После острого приступа вины, постигшего меня по завершении расследования смерти инженера, мной овладела некоторая эмоциональная апатия, можно даже сказать, бесчувственность. Дело о смерти инженера Буссе так и осталось официально нераскрытым. Но меня это уже мало трогало. В тот раз я проиграл. Что ж, будут и иные возможности отыграться. Нужно лишь сделать выводы и работать дальше, стараясь не повторять своих ошибок. А сидеть и страдать по поводу того, что проиграл — занятие весьма бесплодное.
Все это было абсолютно правильно. Но имело отношение только к работе. Одну свою ошибку, самую страшную, я не
От Коробейникова я знал, что Анна Викторовна не уехала в Петербург. Но это уже ничего не могло изменить. Своими гневными, жестокими словами я убил все светлое, что было между нами. Я даже не пытался найти ее и просить прощения. Есть ситуации, когда прощение невозможно. Разумеется, как порядочный человек, я должен был бы принести ей извинения, хотя бы в письме. Но, по долгом размышлении, я решил и этого не делать. Даже если Анна Викторовна и прочтет мое послание, это лишь причинит ей лишнюю боль. Полагаю, ей неприятно даже вспоминать о том, что я существую. И незачем мне напоминать о себе, любым способом. Я причинил ей достаточно боли и что-либо исправить могу, только устранившись с ее пути. Она ясно высказала свое пожелание никогда более со мной не встречаться. И, хоть она и не уехала, подчинившись, полагаю, запрету родителей, я постараюсь выполнить ее желание не видеть меня никогда.
Не знаю, долго ли продлилось бы еще это состояние апатии, не свойственное моей деятельной натуре. Но очередное убийство прервало неспешное течение моей жизни, вновь погрузив меня в круговорот эмоций, заставив думать и чувствовать. Утром на подворье купца Привалова был обнаружен труп приказчика Вешкина, убитого, со слов городового, вызвавшего меня на место преступления, каким-то просто изуверским способом. Дело обещало быть интересным.

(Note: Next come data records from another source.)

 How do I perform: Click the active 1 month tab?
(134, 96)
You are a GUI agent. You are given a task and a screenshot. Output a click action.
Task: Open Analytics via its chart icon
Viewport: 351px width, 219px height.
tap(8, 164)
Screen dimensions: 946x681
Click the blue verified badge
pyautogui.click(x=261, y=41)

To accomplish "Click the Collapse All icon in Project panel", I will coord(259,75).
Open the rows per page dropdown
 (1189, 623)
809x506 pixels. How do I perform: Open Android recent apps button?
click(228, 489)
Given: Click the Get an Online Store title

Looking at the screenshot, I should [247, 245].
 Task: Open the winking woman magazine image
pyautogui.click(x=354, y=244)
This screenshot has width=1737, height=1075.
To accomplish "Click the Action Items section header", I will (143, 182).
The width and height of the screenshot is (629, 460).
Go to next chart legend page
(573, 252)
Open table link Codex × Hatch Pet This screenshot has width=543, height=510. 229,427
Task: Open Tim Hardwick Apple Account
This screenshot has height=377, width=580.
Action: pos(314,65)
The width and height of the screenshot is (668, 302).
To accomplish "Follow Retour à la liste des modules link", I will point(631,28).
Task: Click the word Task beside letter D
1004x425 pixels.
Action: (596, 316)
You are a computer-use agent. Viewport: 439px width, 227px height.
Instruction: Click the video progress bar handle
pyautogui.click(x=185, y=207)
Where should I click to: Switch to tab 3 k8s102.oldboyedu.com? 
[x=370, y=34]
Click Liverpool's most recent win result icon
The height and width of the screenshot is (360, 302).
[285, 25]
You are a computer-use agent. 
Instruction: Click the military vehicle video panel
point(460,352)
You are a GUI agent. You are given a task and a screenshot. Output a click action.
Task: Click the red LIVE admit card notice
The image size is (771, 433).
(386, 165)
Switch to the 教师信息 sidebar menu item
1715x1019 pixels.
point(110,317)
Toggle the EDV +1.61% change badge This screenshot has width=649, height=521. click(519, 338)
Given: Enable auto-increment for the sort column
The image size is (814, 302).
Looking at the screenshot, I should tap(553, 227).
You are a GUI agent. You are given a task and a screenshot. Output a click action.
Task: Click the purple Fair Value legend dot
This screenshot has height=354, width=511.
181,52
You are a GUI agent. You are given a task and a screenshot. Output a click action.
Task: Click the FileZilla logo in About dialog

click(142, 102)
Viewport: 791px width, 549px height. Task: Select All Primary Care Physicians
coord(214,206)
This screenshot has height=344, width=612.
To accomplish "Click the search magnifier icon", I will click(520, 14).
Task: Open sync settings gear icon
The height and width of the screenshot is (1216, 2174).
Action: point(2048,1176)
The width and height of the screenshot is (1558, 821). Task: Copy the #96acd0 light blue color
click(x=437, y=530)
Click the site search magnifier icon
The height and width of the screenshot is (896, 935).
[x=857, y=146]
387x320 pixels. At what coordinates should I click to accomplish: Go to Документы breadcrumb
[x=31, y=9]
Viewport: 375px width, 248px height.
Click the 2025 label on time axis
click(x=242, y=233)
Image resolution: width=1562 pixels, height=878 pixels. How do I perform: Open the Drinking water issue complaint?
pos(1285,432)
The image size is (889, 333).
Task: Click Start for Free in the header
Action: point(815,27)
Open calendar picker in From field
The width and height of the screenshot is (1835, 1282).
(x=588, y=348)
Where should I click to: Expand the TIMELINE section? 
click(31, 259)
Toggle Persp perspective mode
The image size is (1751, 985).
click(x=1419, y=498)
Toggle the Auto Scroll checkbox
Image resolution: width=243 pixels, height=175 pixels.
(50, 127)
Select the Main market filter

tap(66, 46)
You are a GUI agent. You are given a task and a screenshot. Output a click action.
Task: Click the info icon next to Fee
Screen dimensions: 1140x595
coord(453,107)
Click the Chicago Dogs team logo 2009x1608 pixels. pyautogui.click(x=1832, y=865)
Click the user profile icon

— Иван Силантьич Вешкин, — со вздохом рассказывал мне купец Привалов, указывая на лежащее на траве тело, — приказчиком он у меня служил, уж не помню, сколько лет. Управляющий мой, Никишин, нашел его утром.
Я осмотрел тело. И в самом деле, изувер какой-то постарался. Или просто зверь, в прямом смысле слова. Тело было буквально разорвано. Кровь везде — на траве, на дорожке, на воротах. В руке покойного я заметил какой-то мохнатый клочок, вынул, рассмотрел.
— Похоже, вырвал в пылу борьбы, — показал я клочок серой шерсти Коробейникову, возящемуся с фотоаппаратом. — Раны на теле рваные, видимо, нанесены клыками, зубами крупного животного.
— Это волчья шерсть, — сказал Привалов.
— Уверены?
— Мы, Приваловы, сызмальства охоте обучены, — кивнул купец. — Волк это, точно. А вот это следы больше на медвежьи похожи. Для волка крупноваты будут.
И он указал на след, впечатавшийся в землю рядом с телом.
Что же это получается, медведь с волком задрали приказчика, да прямо во дворе? В охоте я никогда силен не был, но даже я понимал, что лесной зверь по собственной воле к жилью не пойдет. А тут два сразу? Совершенно непонятно.
— Видать, оборотень это Затонской, — сказал кто-то из слуг, высыпавших во двор по случаю происшествия.